DATA PROVIDED:
>>>>>
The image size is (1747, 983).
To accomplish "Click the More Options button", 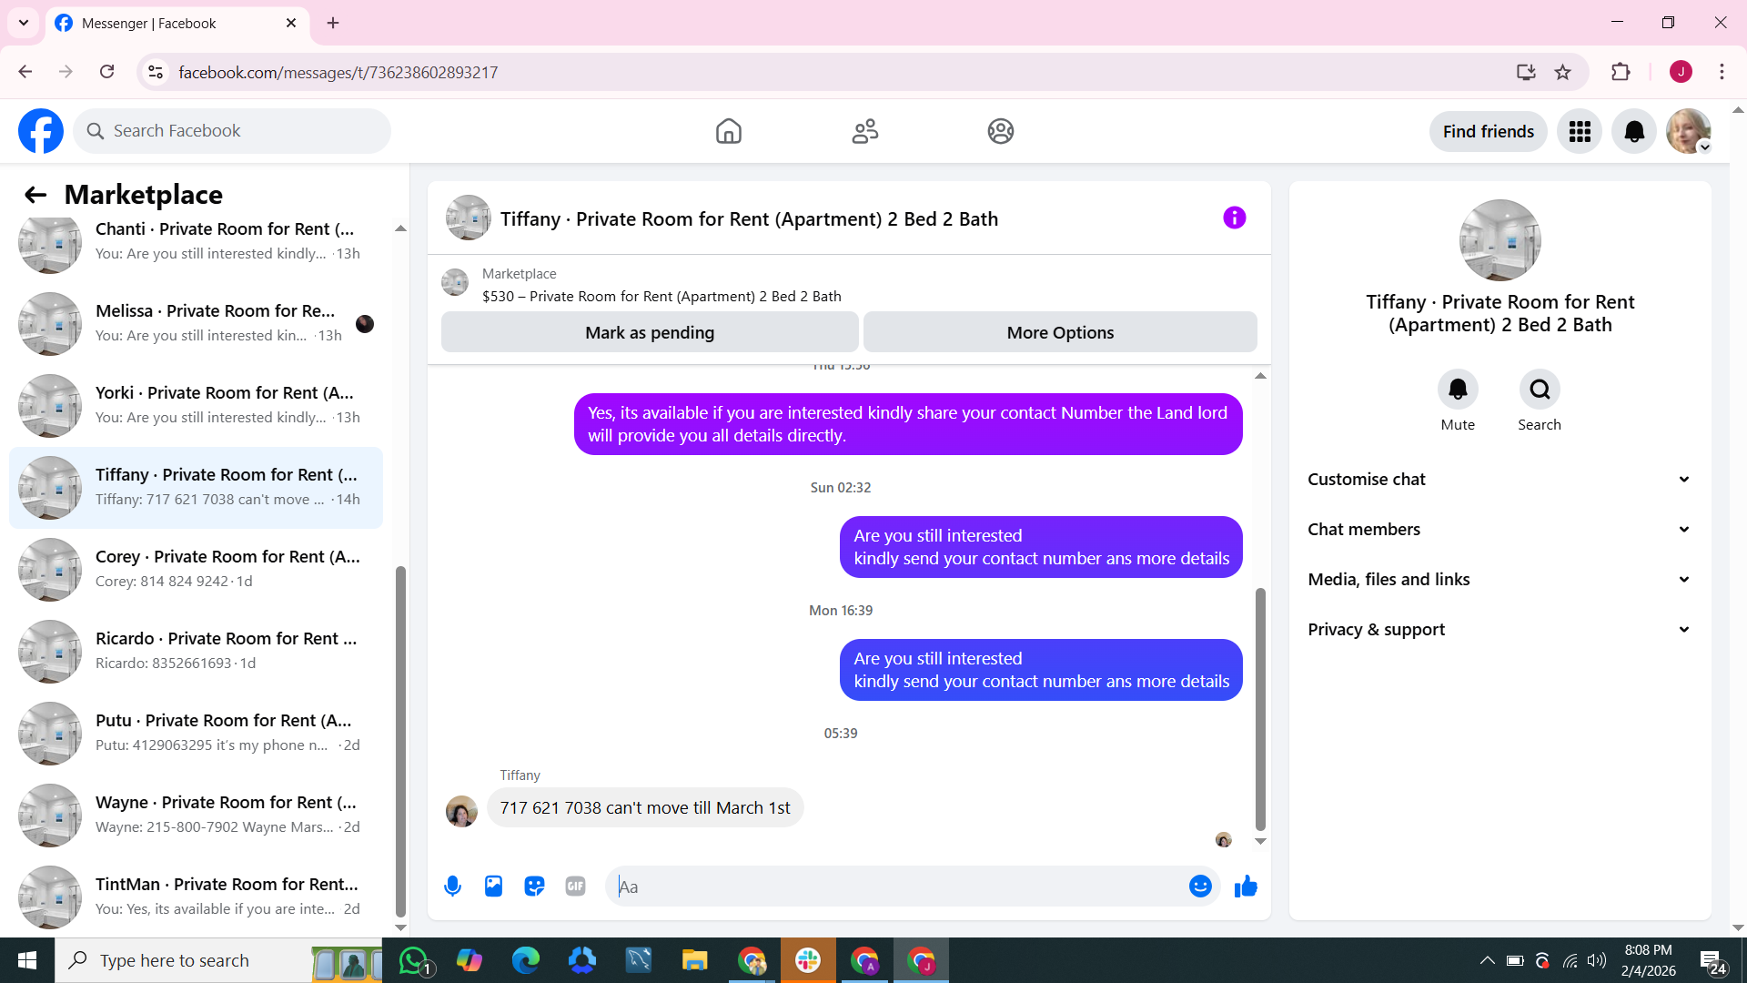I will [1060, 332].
<<<<<
>>>>>
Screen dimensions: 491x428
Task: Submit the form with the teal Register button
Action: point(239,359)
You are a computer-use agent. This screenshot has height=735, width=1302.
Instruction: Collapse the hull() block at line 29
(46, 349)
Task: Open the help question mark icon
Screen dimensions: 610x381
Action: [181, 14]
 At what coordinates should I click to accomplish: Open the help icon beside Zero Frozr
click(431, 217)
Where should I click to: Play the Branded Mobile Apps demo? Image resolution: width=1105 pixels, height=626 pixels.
<<<<<
>>>>>
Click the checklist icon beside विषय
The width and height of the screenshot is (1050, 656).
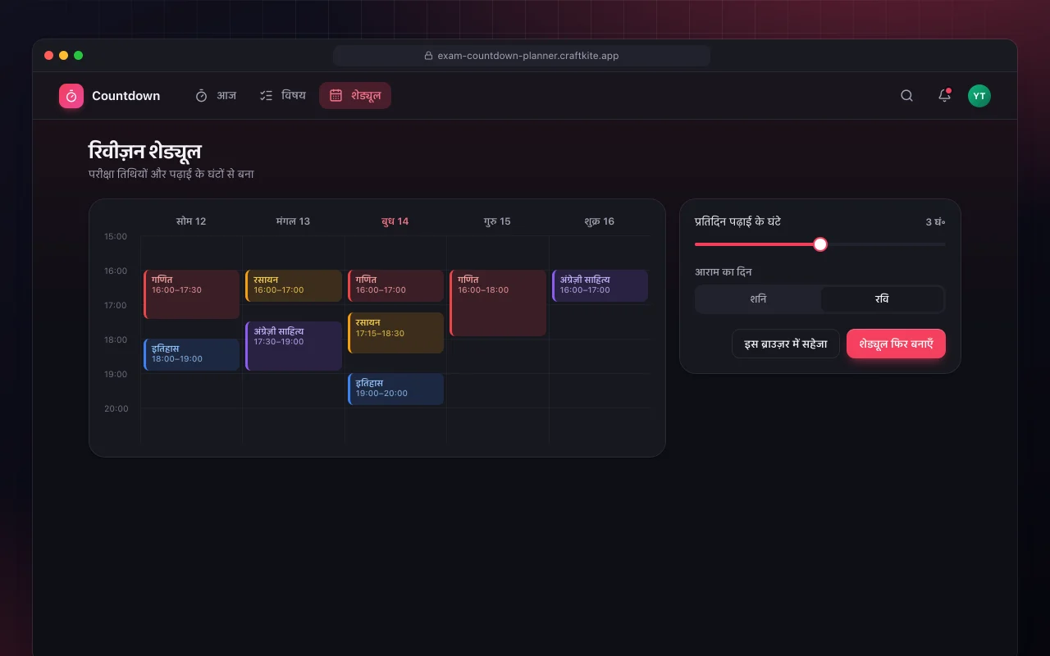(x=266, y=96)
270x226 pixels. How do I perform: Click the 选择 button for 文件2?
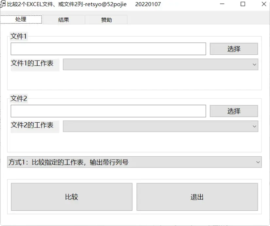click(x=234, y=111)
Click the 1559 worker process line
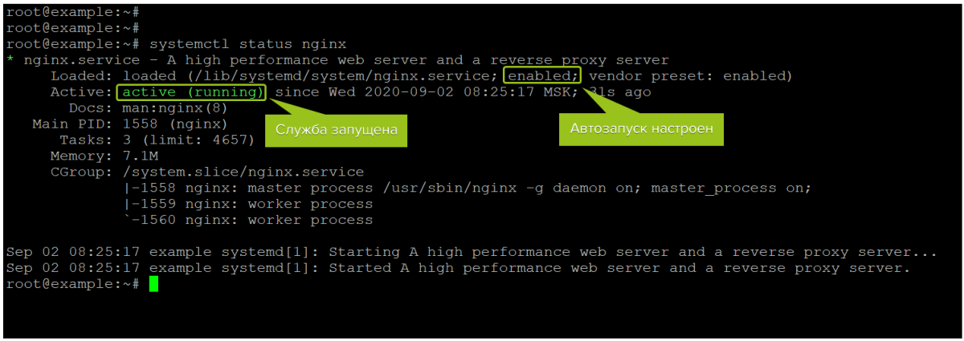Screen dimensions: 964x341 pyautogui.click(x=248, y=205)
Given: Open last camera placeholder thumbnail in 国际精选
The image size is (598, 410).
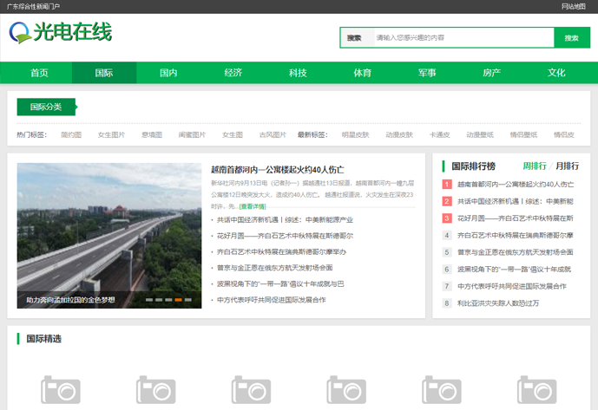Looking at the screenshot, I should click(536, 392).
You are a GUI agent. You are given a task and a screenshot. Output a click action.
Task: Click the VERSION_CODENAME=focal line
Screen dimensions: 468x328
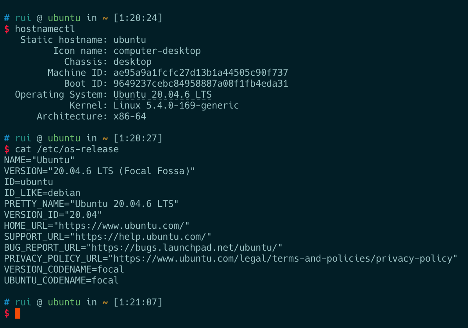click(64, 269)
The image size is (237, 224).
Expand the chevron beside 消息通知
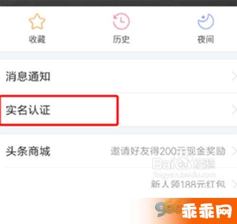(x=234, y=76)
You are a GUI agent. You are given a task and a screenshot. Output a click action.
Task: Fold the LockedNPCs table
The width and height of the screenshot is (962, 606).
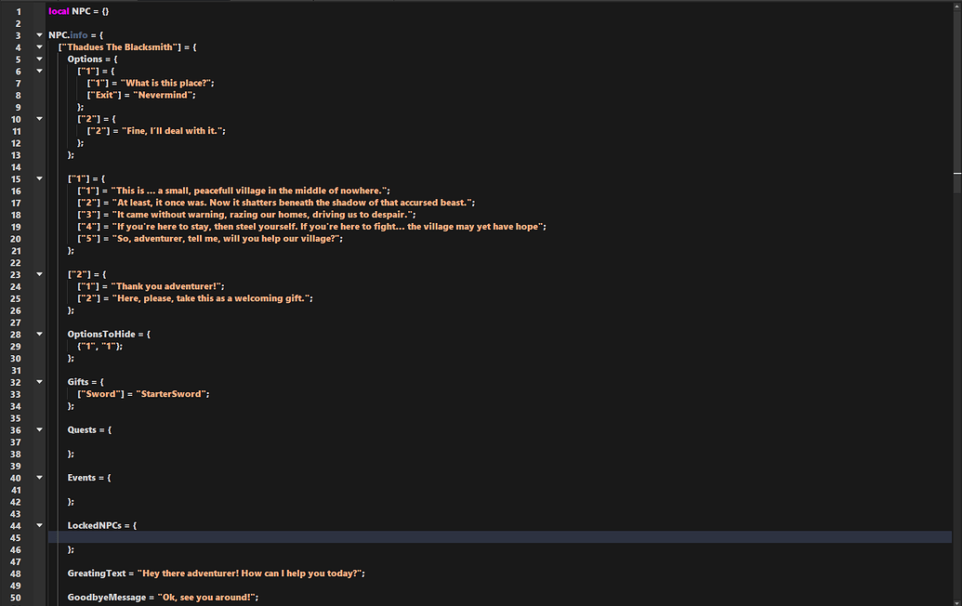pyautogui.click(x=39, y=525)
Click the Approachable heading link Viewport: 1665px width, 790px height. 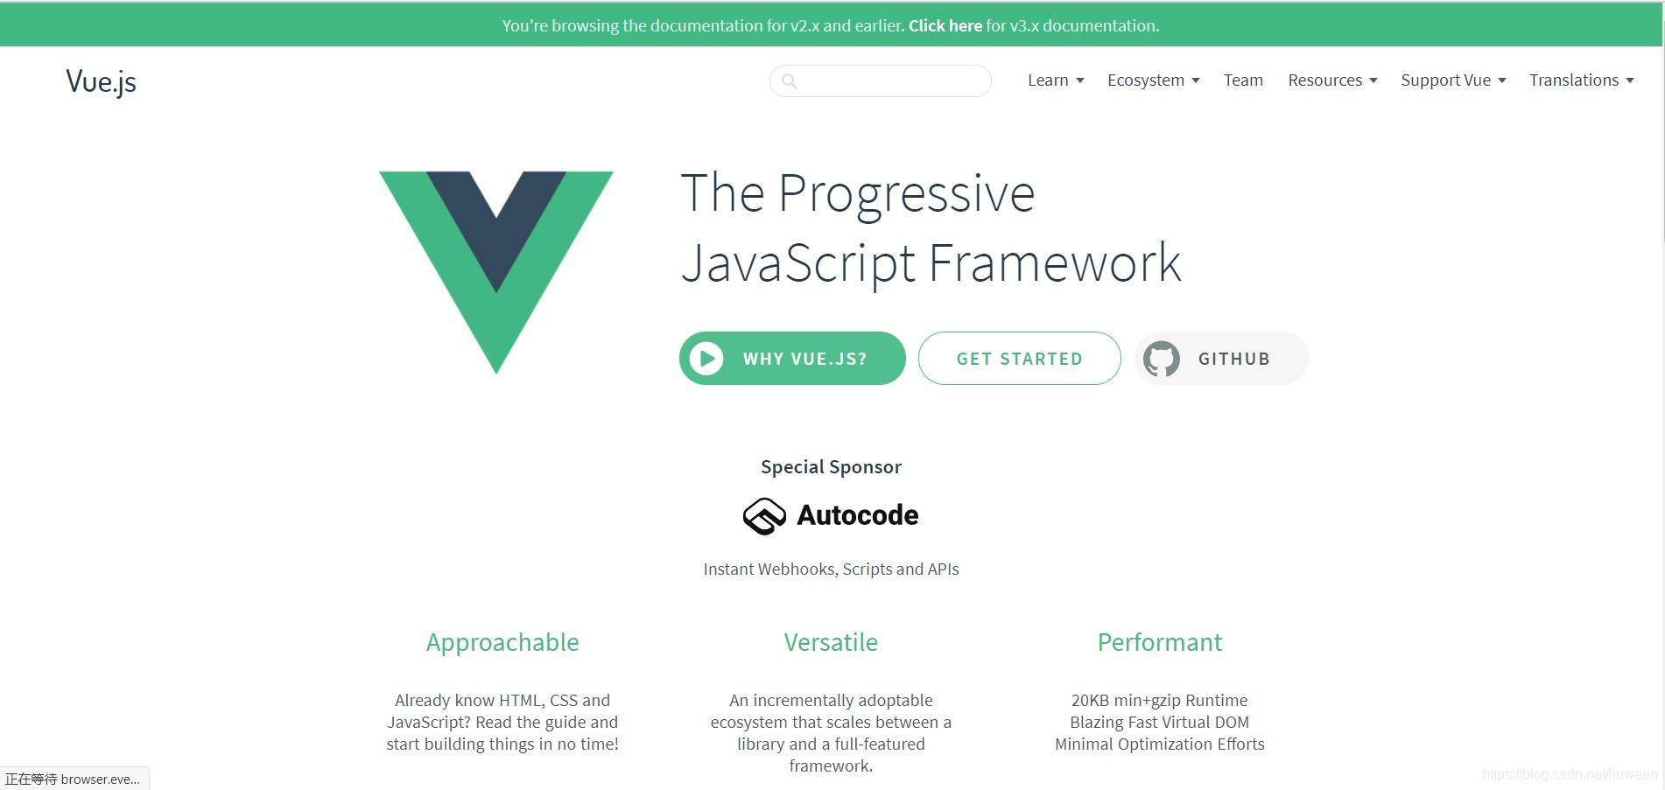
<<<<<
SHORT EXERCISE:
Switch "demo" to "video" in the records from the line with "At what coordinates" up to and including the line with "Where should I", and give those lines again with nothing else changed.

RESPONSE:
 At what coordinates should I click to accomplish: Open the help icon beside Zero Frozr
click(431, 217)
Where should I click to: Play the Branded Mobile Apps video? Image resolution: width=1105 pixels, height=626 pixels.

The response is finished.